Record excerpts START

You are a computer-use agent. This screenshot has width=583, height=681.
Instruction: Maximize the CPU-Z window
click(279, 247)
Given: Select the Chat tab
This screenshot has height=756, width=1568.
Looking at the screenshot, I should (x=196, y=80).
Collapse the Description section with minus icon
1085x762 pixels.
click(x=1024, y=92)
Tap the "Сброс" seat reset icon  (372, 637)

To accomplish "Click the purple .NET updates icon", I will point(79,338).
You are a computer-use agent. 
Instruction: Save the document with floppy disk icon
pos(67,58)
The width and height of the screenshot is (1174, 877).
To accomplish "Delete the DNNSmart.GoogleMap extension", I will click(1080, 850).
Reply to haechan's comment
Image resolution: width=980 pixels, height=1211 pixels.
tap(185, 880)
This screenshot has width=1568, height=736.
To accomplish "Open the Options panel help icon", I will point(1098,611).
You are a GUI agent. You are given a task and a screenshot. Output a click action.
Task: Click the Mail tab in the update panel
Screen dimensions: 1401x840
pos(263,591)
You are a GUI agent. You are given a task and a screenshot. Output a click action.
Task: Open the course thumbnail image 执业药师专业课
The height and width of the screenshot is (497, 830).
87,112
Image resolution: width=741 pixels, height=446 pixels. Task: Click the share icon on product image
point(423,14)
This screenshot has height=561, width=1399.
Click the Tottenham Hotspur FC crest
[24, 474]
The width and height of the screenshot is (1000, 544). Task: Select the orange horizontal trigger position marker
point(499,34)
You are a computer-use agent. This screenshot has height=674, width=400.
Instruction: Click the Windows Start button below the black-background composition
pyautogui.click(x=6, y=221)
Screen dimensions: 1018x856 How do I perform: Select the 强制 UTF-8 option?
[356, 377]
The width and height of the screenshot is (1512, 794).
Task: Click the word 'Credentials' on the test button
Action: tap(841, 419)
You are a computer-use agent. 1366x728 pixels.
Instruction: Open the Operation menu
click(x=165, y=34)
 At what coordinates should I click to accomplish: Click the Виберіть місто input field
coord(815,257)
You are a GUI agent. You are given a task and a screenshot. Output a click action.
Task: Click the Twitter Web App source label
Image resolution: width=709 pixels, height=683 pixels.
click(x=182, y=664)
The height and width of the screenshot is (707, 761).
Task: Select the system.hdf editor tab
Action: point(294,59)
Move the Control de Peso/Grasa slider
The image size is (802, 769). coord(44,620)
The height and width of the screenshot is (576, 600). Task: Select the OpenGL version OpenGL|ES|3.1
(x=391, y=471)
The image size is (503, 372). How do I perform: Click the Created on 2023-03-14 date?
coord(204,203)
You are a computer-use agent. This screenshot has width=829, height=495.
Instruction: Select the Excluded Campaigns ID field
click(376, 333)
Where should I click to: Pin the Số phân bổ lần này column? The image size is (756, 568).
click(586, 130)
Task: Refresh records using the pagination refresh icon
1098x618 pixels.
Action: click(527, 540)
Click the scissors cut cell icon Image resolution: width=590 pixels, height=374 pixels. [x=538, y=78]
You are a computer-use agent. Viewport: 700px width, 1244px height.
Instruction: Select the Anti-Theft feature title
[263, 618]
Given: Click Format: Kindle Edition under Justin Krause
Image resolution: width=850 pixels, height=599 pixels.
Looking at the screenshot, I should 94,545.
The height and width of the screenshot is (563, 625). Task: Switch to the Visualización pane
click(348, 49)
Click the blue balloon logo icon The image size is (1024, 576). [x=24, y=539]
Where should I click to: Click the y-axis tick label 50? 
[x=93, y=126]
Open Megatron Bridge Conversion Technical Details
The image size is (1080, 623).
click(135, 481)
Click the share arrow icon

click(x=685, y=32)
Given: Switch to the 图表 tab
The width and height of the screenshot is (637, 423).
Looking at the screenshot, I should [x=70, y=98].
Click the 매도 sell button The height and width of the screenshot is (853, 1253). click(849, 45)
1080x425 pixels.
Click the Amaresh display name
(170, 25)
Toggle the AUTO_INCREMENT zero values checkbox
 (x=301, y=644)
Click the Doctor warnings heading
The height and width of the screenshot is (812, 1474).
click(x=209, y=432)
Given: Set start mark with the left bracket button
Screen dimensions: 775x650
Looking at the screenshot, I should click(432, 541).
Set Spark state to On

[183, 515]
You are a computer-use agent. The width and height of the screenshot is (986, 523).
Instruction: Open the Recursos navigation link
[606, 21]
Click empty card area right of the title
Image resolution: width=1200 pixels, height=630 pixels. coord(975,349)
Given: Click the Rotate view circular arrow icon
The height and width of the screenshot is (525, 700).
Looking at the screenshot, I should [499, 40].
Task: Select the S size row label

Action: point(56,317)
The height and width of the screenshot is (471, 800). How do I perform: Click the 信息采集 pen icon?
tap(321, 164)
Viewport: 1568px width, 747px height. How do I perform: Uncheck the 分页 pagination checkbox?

Record excerpts END

The output should match the records above exactly, line for line.

Exercise response:
You are a computer-use agent. This screenshot has width=583, height=681.
Instruction: Maximize the CPU-Z window
click(279, 247)
Given: Select the Chat tab
This screenshot has height=756, width=1568.
Looking at the screenshot, I should (x=196, y=80).
Collapse the Description section with minus icon
1085x762 pixels.
click(x=1024, y=92)
Tap the "Сброс" seat reset icon  (372, 637)

To accomplish "Click the purple .NET updates icon", I will point(79,338).
You are a computer-use agent. 
Instruction: Save the document with floppy disk icon
pos(67,58)
The width and height of the screenshot is (1174, 877).
To accomplish "Delete the DNNSmart.GoogleMap extension", I will click(1080, 850).
Reply to haechan's comment
Image resolution: width=980 pixels, height=1211 pixels.
tap(185, 880)
This screenshot has width=1568, height=736.
To accomplish "Open the Options panel help icon", I will point(1098,611).
You are a GUI agent. You are given a task and a screenshot. Output a click action.
Task: Click the Mail tab in the update panel
Screen dimensions: 1401x840
pos(263,591)
You are a GUI agent. You are given a task and a screenshot. Output a click action.
Task: Open the course thumbnail image 执业药师专业课
The height and width of the screenshot is (497, 830).
87,112
Image resolution: width=741 pixels, height=446 pixels. Task: Click the share icon on product image
point(423,14)
This screenshot has height=561, width=1399.
Click the Tottenham Hotspur FC crest
[24, 474]
The width and height of the screenshot is (1000, 544). Task: Select the orange horizontal trigger position marker
point(499,34)
You are a computer-use agent. This screenshot has height=674, width=400.
Instruction: Click the Windows Start button below the black-background composition
pyautogui.click(x=6, y=221)
Screen dimensions: 1018x856 How do I perform: Select the 强制 UTF-8 option?
[356, 377]
The width and height of the screenshot is (1512, 794).
Task: Click the word 'Credentials' on the test button
Action: tap(841, 419)
You are a computer-use agent. 1366x728 pixels.
Instruction: Open the Operation menu
click(x=165, y=34)
 At what coordinates should I click to accomplish: Click the Виберіть місто input field
coord(815,257)
You are a GUI agent. You are given a task and a screenshot. Output a click action.
Task: Click the Twitter Web App source label
Image resolution: width=709 pixels, height=683 pixels.
click(x=182, y=664)
The height and width of the screenshot is (707, 761).
Task: Select the system.hdf editor tab
Action: point(294,59)
Move the Control de Peso/Grasa slider
The image size is (802, 769). coord(44,620)
The height and width of the screenshot is (576, 600). Task: Select the OpenGL version OpenGL|ES|3.1
(x=391, y=471)
The image size is (503, 372). How do I perform: Click the Created on 2023-03-14 date?
coord(204,203)
You are a computer-use agent. This screenshot has width=829, height=495.
Instruction: Select the Excluded Campaigns ID field
click(376, 333)
Where should I click to: Pin the Số phân bổ lần này column? The image size is (756, 568).
click(586, 130)
Task: Refresh records using the pagination refresh icon
1098x618 pixels.
Action: click(527, 540)
Click the scissors cut cell icon Image resolution: width=590 pixels, height=374 pixels. [x=538, y=78]
You are a computer-use agent. Viewport: 700px width, 1244px height.
Instruction: Select the Anti-Theft feature title
[263, 618]
Given: Click Format: Kindle Edition under Justin Krause
Image resolution: width=850 pixels, height=599 pixels.
Looking at the screenshot, I should 94,545.
The height and width of the screenshot is (563, 625). Task: Switch to the Visualización pane
click(348, 49)
Click the blue balloon logo icon The image size is (1024, 576). [x=24, y=539]
Where should I click to: Click the y-axis tick label 50? 
[x=93, y=126]
Open Megatron Bridge Conversion Technical Details
The image size is (1080, 623).
click(135, 481)
Click the share arrow icon

click(x=685, y=32)
Given: Switch to the 图表 tab
The width and height of the screenshot is (637, 423).
Looking at the screenshot, I should [x=70, y=98].
Click the 매도 sell button The height and width of the screenshot is (853, 1253). click(849, 45)
1080x425 pixels.
Click the Amaresh display name
(170, 25)
Toggle the AUTO_INCREMENT zero values checkbox
 (x=301, y=644)
Click the Doctor warnings heading
The height and width of the screenshot is (812, 1474).
click(x=209, y=432)
Given: Set start mark with the left bracket button
Screen dimensions: 775x650
Looking at the screenshot, I should click(432, 541).
Set Spark state to On

[183, 515]
You are a computer-use agent. The width and height of the screenshot is (986, 523).
Instruction: Open the Recursos navigation link
[606, 21]
Click empty card area right of the title
Image resolution: width=1200 pixels, height=630 pixels. coord(975,349)
Given: Click the Rotate view circular arrow icon
The height and width of the screenshot is (525, 700).
Looking at the screenshot, I should [499, 40].
Task: Select the S size row label

Action: point(56,317)
The height and width of the screenshot is (471, 800). How do I perform: Click the 信息采集 pen icon?
tap(321, 164)
Viewport: 1568px width, 747px height. How do I perform: Uncheck the 分页 pagination checkbox?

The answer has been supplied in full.